I have a number of urls in my dynamic (database driven) site, which if they have segments like the following, I want to disallow.

like: ?PHPSESSID=

as in the following
[ External links are visible to forum administrators only ]
[ External links are visible to forum administrators only ]
[ External links are visible to forum administrators only ]
[ External links are visible to forum administrators only ]
[ External links are visible to forum administrators only ]

and like: all/?orderby=

as in the following:
[ External links are visible to forum administrators only ]
[ External links are visible to forum administrators only ]
[ External links are visible to forum administrators only ]
[ External links are visible to forum administrators only ]
[ External links are visible to forum administrators only ]
[ External links are visible to forum administrators only ]

How do I disallow these "pages." I am tempted to enter into the disallow field strings like:
?PHPSESSID=
all/?orderby=
but I am not sure this will work. Please advise.
Re: Disallowing urls on dynamic site
« Reply #1 on: January 21, 2006, 02:16:23 PM »
Hello,

yes, that should work. Add this to "Exclude URLs" input field in generator configuration.
Re: Disallowing urls on dynamic site
« Reply #2 on: January 21, 2006, 02:50:33 PM »
Thanks. I tried it and the number of pages indexed were 1,004, which is less than the previous indexing. So I have to believe it worked.

Looks good in /sitemap.xml, however I am unable to find /sitemap_generator/data/urllist.txt or /sitemap_generator/data/sitemap1.html. I just converted to 2.0. Is there some setting I'm missing to create these files?
Re: Disallowing urls on dynamic site
« Reply #3 on: January 21, 2006, 03:14:59 PM »
Perhaps you have disabled the "Create Text Sitemap" and "Create HTML Sitemap" at configuration page?
Re: Disallowing urls on dynamic site
« Reply #4 on: January 21, 2006, 03:23:54 PM »
Ooooops! I thought I had checked those. Looking back, I see they were unchecked. Thanks.

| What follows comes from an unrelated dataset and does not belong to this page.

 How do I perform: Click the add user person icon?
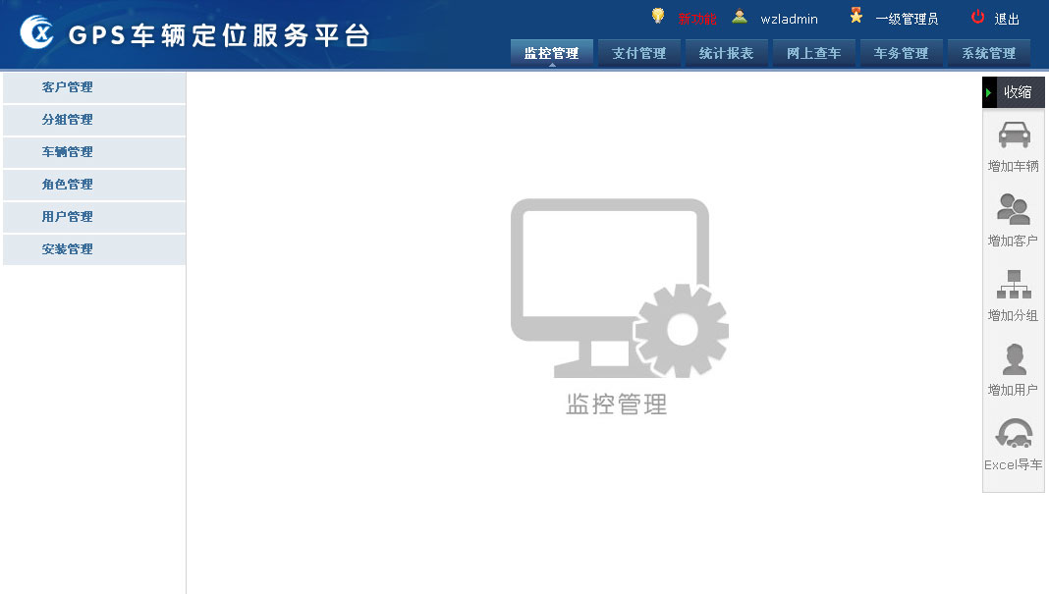pyautogui.click(x=1014, y=358)
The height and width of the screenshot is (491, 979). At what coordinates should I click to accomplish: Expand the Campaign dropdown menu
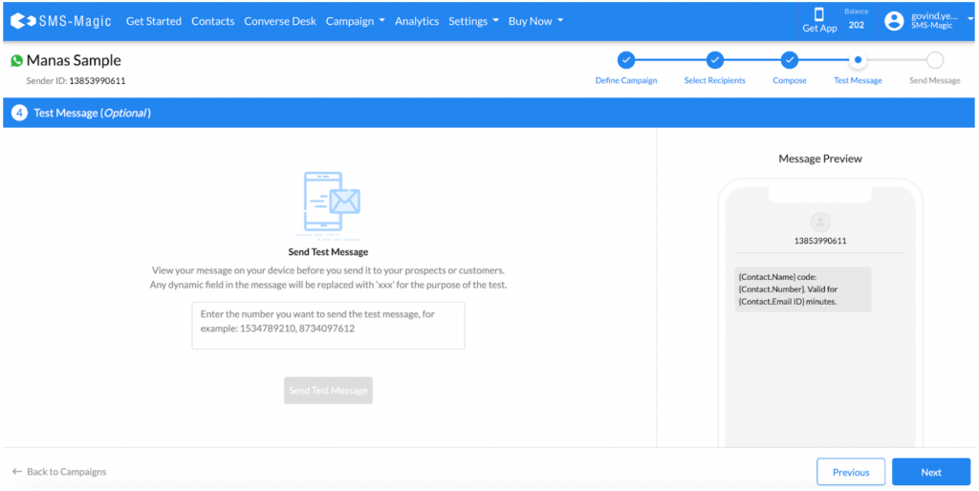355,21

One more question. I also have a robots.txt file. Will this conflict with the sitemaps as far as spiders are concerned? With sitemaps in place is a robots.txt file redundant and no longer necessary?
Re: Disallowing urls on dynamic site
« Reply #5 on: January 21, 2006, 05:17:12 PM »
Hi,

robots.txt file is required to exclude some of your pages from being indexed by search engines. So, if you had it at your site, you should leave it there.
The sitemap generator script is checking robots.txt and doesn't included the disallowed URLs into site map.
Re: Disallowing urls on dynamic site
« Reply #6 on: January 21, 2006, 05:44:27 PM »
Re: "The sitemap generator script is checking robots.txt and doesn't included the disallowed URLs into site map."

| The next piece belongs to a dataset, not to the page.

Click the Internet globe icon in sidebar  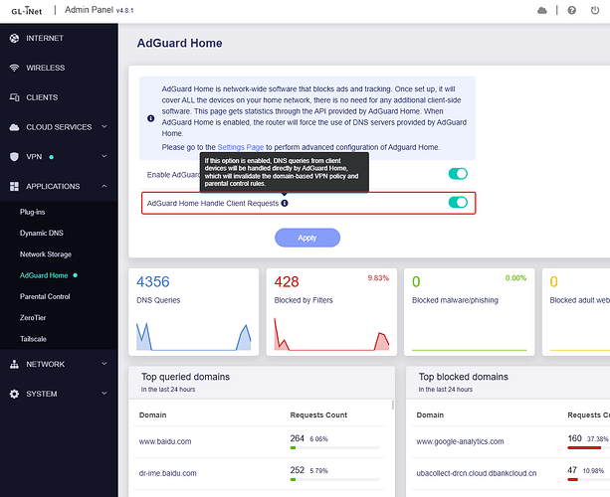click(x=14, y=39)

Aha! So because I have already disallowed URLs in sitemap generator, does it hurt to also disallow them in robots.txt as well?

What's the best strategy/practice here for Google, Yahoo and other search engines? Shall I keep robots.txt and NOT disallow in sitemap generator the URLs which I have already disallowed in robots.txt? Disallow URLs in both places?

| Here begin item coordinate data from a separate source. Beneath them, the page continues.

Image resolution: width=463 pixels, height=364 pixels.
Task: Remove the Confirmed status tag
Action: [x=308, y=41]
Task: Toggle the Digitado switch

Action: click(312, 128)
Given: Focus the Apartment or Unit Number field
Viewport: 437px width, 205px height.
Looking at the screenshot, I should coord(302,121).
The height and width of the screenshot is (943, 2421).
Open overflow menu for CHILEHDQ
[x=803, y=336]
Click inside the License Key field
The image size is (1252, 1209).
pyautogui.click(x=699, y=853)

Would disallowing ?PHPSESSID=, etc. work in robots.txt?
Re: Disallowing urls on dynamic site
« Reply #7 on: January 21, 2006, 10:59:23 PM »
Hi!

You should keep your robots.txt file in place AND exclude the same pages in sitemap generator. :)

generally, "?PHPSESSID=" type of links are not excluded by robots.txt protocol
more details on robots.txt: http://www.robotstxt.org/wc/robots.html
Re: Disallowing urls on dynamic site
« Reply #8 on: January 24, 2006, 12:27:28 PM »
Thanks admin.